Hoy, Cecilia siente que la literatura tuvo la capacidad de abrirle los ojos, de ver cuestiones dentro suyo que quizás no tenía tan reconocidas. Hace poco una señora mayor le agradeció por la novela, le dijo que gracias a ella pudo entender un poco más a la generación de su nieta. A Cecilia le pareció fascinante, comprendió hasta qué punto el lector le da vida a una historia escrita por otro y la llena de su mundo: “¿Decime si no es sanador?”, observa.
Tal vez, el ser humano es capaz de morir y renacer en una misma vida varias veces. Atravesar metamorfosis, transformarnos, reinventarnos. Tal vez, el secreto para diluir la angustia se encuentre en considerar a los ciclos del pasado como vidas anteriores.

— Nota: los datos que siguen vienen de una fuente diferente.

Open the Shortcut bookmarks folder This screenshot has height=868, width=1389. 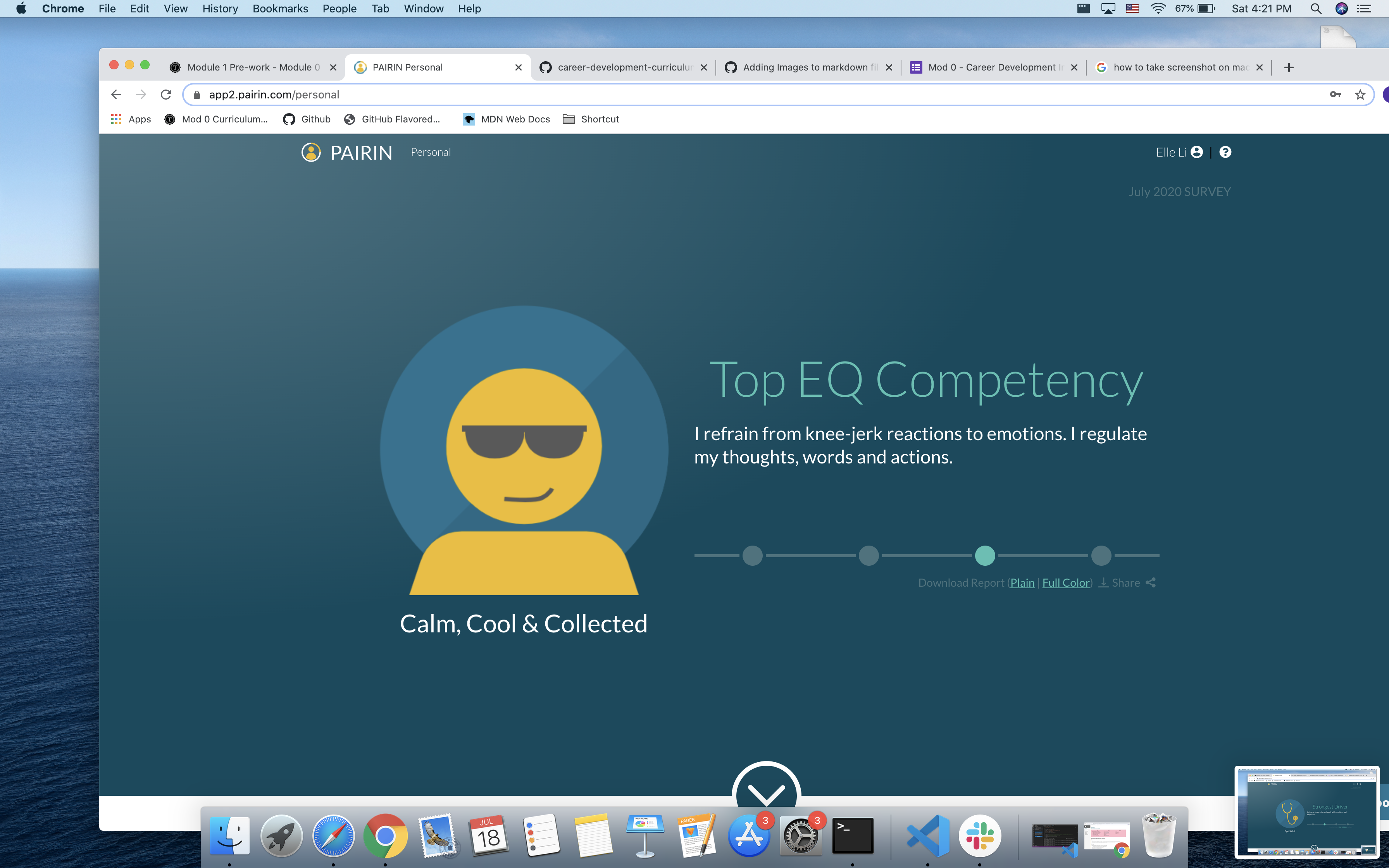[x=591, y=119]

A esos ciclos los aceptamos y honramos, pero no definen quienes somos hoy.
Y así, las circunstancias se transforman en anécdota, a diferencia de sus enseñanzas, que permanecen. Para Cecilia, uno de los aprendizajes más fuertes llegó de la mano de la púrpura: ella superó la enfermedad y vivió.
“Por eso decidí que voy a honrar la vida y sanar todo aquello que mi abuela y mi mamá han sufrido”, dice. “Y para eso está la palabra escrita… bueno, también el amor, la familia y las amistades”, manifiesta Cecilia, quien en la actualidad es docente de literatura y cada día se para frente a decenas de adolescentes.
“Las letras han resignificado mi vida; afirmo indudablemente que le han dado un sentido y un propósito. Algo de todo este linaje materno se purgó en esta novela. Y me dejó el aprendizaje de `poder´, `yo puedo´; lo que no implica que los caminos sean bellos y adorables; pero sí con una confianza que tuve que encontrar dentro de mí y fortalecer”, concluye.